Task prompt: Each line from the one containing "Viewport: 1099px width, 788px height." through the end of the data is to be written out exactly, and nothing more.

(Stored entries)
○ ○ ○ ○

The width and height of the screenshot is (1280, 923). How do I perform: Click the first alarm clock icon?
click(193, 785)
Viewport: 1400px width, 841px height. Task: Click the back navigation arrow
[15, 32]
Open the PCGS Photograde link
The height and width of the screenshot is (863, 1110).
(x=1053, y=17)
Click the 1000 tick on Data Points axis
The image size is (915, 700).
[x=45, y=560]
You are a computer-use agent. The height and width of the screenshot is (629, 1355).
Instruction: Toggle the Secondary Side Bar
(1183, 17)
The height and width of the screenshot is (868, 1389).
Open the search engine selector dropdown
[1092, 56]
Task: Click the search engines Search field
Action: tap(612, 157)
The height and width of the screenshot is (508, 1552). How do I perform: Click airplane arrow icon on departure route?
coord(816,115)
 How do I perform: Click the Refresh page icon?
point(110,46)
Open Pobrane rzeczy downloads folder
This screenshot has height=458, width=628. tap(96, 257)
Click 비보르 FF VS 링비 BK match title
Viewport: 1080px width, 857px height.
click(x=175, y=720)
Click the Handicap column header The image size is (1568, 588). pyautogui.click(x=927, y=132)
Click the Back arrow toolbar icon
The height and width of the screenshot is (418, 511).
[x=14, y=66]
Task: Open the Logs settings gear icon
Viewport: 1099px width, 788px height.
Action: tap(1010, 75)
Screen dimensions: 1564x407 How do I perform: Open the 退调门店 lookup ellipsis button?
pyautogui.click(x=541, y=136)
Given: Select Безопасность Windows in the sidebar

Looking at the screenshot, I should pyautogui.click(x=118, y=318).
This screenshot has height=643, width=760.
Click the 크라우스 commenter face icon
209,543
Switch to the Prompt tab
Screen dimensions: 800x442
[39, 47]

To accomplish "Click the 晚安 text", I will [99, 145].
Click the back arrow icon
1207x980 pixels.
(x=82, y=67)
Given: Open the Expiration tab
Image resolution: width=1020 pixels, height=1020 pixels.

○ ○ ○ ○

Result:
Viewport: 1099px width, 788px height.
Action: tap(1010, 75)
Screen dimensions: 1564x407 How do I perform: Open the 退调门店 lookup ellipsis button?
pyautogui.click(x=541, y=136)
Given: Select Безопасность Windows in the sidebar

Looking at the screenshot, I should pyautogui.click(x=118, y=318).
This screenshot has height=643, width=760.
Click the 크라우스 commenter face icon
209,543
Switch to the Prompt tab
Screen dimensions: 800x442
[39, 47]

To accomplish "Click the 晚安 text", I will [99, 145].
Click the back arrow icon
1207x980 pixels.
(x=82, y=67)
Given: Open the Expiration tab
Image resolution: width=1020 pixels, height=1020 pixels.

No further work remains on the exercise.